=== Extracted material ===

[Start of section]

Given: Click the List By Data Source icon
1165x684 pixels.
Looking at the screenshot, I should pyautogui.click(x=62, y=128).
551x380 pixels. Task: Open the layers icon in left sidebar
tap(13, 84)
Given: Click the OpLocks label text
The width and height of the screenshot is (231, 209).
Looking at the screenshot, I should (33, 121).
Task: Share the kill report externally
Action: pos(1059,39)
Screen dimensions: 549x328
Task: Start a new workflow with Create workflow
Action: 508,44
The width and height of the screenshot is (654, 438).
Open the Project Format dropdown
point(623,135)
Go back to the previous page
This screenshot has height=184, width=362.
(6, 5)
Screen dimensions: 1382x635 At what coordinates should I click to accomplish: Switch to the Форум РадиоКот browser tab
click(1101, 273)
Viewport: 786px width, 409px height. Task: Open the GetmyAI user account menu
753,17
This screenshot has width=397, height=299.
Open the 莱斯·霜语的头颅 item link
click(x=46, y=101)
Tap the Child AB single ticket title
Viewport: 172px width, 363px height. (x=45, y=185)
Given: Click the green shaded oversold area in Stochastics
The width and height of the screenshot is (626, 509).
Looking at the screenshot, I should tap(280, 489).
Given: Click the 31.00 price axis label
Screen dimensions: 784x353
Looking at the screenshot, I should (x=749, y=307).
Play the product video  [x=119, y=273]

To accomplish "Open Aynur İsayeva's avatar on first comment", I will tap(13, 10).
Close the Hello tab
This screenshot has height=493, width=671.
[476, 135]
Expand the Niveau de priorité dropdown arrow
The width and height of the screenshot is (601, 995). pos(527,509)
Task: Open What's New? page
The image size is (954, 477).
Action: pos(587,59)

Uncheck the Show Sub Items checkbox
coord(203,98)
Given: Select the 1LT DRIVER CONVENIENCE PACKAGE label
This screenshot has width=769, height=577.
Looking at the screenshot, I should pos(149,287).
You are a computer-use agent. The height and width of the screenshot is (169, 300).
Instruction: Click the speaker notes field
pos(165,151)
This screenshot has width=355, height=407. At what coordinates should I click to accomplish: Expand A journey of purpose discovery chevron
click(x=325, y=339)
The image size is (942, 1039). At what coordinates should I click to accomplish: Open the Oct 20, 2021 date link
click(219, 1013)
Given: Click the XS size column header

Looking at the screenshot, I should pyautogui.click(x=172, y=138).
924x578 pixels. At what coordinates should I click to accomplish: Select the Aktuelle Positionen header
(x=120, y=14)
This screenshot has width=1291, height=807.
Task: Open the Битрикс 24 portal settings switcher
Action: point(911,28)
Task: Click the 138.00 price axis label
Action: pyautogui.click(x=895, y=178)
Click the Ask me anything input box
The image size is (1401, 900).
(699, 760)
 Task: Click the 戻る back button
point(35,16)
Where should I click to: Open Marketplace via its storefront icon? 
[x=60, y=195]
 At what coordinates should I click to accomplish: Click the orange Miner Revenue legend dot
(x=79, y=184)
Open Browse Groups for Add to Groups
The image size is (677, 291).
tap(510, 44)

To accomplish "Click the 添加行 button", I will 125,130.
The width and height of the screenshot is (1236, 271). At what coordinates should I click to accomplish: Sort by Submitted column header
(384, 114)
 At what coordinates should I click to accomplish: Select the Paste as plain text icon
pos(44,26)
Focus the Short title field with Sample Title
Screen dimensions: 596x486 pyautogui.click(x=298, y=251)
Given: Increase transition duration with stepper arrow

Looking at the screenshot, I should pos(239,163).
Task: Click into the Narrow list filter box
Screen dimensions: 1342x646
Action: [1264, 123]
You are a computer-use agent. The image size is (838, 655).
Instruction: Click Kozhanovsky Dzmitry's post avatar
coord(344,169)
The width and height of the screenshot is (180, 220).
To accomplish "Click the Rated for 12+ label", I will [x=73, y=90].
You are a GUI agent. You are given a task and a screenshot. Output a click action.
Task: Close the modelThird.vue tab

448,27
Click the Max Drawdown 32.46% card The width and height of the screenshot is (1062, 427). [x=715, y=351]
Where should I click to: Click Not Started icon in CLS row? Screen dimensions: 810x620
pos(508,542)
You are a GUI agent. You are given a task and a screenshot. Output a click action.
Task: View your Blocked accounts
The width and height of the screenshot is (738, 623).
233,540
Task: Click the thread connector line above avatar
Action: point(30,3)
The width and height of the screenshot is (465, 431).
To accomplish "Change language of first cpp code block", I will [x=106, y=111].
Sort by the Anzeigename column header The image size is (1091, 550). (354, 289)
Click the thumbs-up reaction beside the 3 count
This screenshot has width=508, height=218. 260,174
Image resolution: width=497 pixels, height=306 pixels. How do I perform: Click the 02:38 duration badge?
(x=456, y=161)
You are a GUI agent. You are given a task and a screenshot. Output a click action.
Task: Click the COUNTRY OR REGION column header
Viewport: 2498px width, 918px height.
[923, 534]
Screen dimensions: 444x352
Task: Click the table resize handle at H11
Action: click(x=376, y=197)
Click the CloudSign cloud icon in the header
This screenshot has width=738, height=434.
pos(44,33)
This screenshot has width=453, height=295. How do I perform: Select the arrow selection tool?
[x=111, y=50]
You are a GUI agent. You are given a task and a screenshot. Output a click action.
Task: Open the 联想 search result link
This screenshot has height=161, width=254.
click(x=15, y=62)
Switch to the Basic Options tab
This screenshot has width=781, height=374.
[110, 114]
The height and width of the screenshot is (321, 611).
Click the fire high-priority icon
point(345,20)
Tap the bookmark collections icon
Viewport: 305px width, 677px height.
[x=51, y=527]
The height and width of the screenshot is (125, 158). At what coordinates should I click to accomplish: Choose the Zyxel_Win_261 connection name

[End of section]

=== Assignment ===
Give back every line above, unchanged.

=== Solution to the problem ===
Given: Click the List By Data Source icon
1165x684 pixels.
Looking at the screenshot, I should pyautogui.click(x=62, y=128).
551x380 pixels. Task: Open the layers icon in left sidebar
tap(13, 84)
Given: Click the OpLocks label text
The width and height of the screenshot is (231, 209).
Looking at the screenshot, I should (33, 121).
Task: Share the kill report externally
Action: pos(1059,39)
Screen dimensions: 549x328
Task: Start a new workflow with Create workflow
Action: 508,44
The width and height of the screenshot is (654, 438).
Open the Project Format dropdown
point(623,135)
Go back to the previous page
This screenshot has height=184, width=362.
(6, 5)
Screen dimensions: 1382x635 At what coordinates should I click to accomplish: Switch to the Форум РадиоКот browser tab
click(1101, 273)
Viewport: 786px width, 409px height. Task: Open the GetmyAI user account menu
753,17
This screenshot has width=397, height=299.
Open the 莱斯·霜语的头颅 item link
click(x=46, y=101)
Tap the Child AB single ticket title
Viewport: 172px width, 363px height. (x=45, y=185)
Given: Click the green shaded oversold area in Stochastics
The width and height of the screenshot is (626, 509).
Looking at the screenshot, I should tap(280, 489).
Given: Click the 31.00 price axis label
Screen dimensions: 784x353
Looking at the screenshot, I should (x=749, y=307).
Play the product video  [x=119, y=273]

To accomplish "Open Aynur İsayeva's avatar on first comment", I will tap(13, 10).
Close the Hello tab
This screenshot has height=493, width=671.
[476, 135]
Expand the Niveau de priorité dropdown arrow
The width and height of the screenshot is (601, 995). pos(527,509)
Task: Open What's New? page
The image size is (954, 477).
Action: pos(587,59)

Uncheck the Show Sub Items checkbox
coord(203,98)
Given: Select the 1LT DRIVER CONVENIENCE PACKAGE label
This screenshot has width=769, height=577.
Looking at the screenshot, I should pos(149,287).
You are a computer-use agent. The height and width of the screenshot is (169, 300).
Instruction: Click the speaker notes field
pos(165,151)
This screenshot has width=355, height=407. At what coordinates should I click to accomplish: Expand A journey of purpose discovery chevron
click(x=325, y=339)
The image size is (942, 1039). At what coordinates should I click to accomplish: Open the Oct 20, 2021 date link
click(219, 1013)
Given: Click the XS size column header

Looking at the screenshot, I should pyautogui.click(x=172, y=138).
924x578 pixels. At what coordinates should I click to accomplish: Select the Aktuelle Positionen header
(x=120, y=14)
This screenshot has width=1291, height=807.
Task: Open the Битрикс 24 portal settings switcher
Action: point(911,28)
Task: Click the 138.00 price axis label
Action: pyautogui.click(x=895, y=178)
Click the Ask me anything input box
The image size is (1401, 900).
(699, 760)
 Task: Click the 戻る back button
point(35,16)
Where should I click to: Open Marketplace via its storefront icon? 
[x=60, y=195]
 At what coordinates should I click to accomplish: Click the orange Miner Revenue legend dot
(x=79, y=184)
Open Browse Groups for Add to Groups
The image size is (677, 291).
tap(510, 44)

To accomplish "Click the 添加行 button", I will 125,130.
The width and height of the screenshot is (1236, 271). At what coordinates should I click to accomplish: Sort by Submitted column header
(384, 114)
 At what coordinates should I click to accomplish: Select the Paste as plain text icon
pos(44,26)
Focus the Short title field with Sample Title
Screen dimensions: 596x486 pyautogui.click(x=298, y=251)
Given: Increase transition duration with stepper arrow

Looking at the screenshot, I should pos(239,163).
Task: Click into the Narrow list filter box
Screen dimensions: 1342x646
Action: [1264, 123]
You are a computer-use agent. The image size is (838, 655).
Instruction: Click Kozhanovsky Dzmitry's post avatar
coord(344,169)
The width and height of the screenshot is (180, 220).
To accomplish "Click the Rated for 12+ label", I will [x=73, y=90].
You are a GUI agent. You are given a task and a screenshot. Output a click action.
Task: Close the modelThird.vue tab

448,27
Click the Max Drawdown 32.46% card The width and height of the screenshot is (1062, 427). [x=715, y=351]
Where should I click to: Click Not Started icon in CLS row? Screen dimensions: 810x620
pos(508,542)
You are a GUI agent. You are given a task and a screenshot. Output a click action.
Task: View your Blocked accounts
The width and height of the screenshot is (738, 623).
233,540
Task: Click the thread connector line above avatar
Action: point(30,3)
The width and height of the screenshot is (465, 431).
To accomplish "Change language of first cpp code block", I will [x=106, y=111].
Sort by the Anzeigename column header The image size is (1091, 550). (354, 289)
Click the thumbs-up reaction beside the 3 count
This screenshot has width=508, height=218. 260,174
Image resolution: width=497 pixels, height=306 pixels. How do I perform: Click the 02:38 duration badge?
(x=456, y=161)
You are a GUI agent. You are given a task and a screenshot. Output a click action.
Task: Click the COUNTRY OR REGION column header
Viewport: 2498px width, 918px height.
[923, 534]
Screen dimensions: 444x352
Task: Click the table resize handle at H11
Action: click(x=376, y=197)
Click the CloudSign cloud icon in the header
This screenshot has width=738, height=434.
pos(44,33)
This screenshot has width=453, height=295. How do I perform: Select the arrow selection tool?
[x=111, y=50]
You are a GUI agent. You are given a task and a screenshot. Output a click action.
Task: Open the 联想 search result link
This screenshot has height=161, width=254.
click(x=15, y=62)
Switch to the Basic Options tab
This screenshot has width=781, height=374.
[110, 114]
The height and width of the screenshot is (321, 611).
Click the fire high-priority icon
point(345,20)
Tap the bookmark collections icon
Viewport: 305px width, 677px height.
[x=51, y=527]
The height and width of the screenshot is (125, 158). At what coordinates should I click to accomplish: Choose the Zyxel_Win_261 connection name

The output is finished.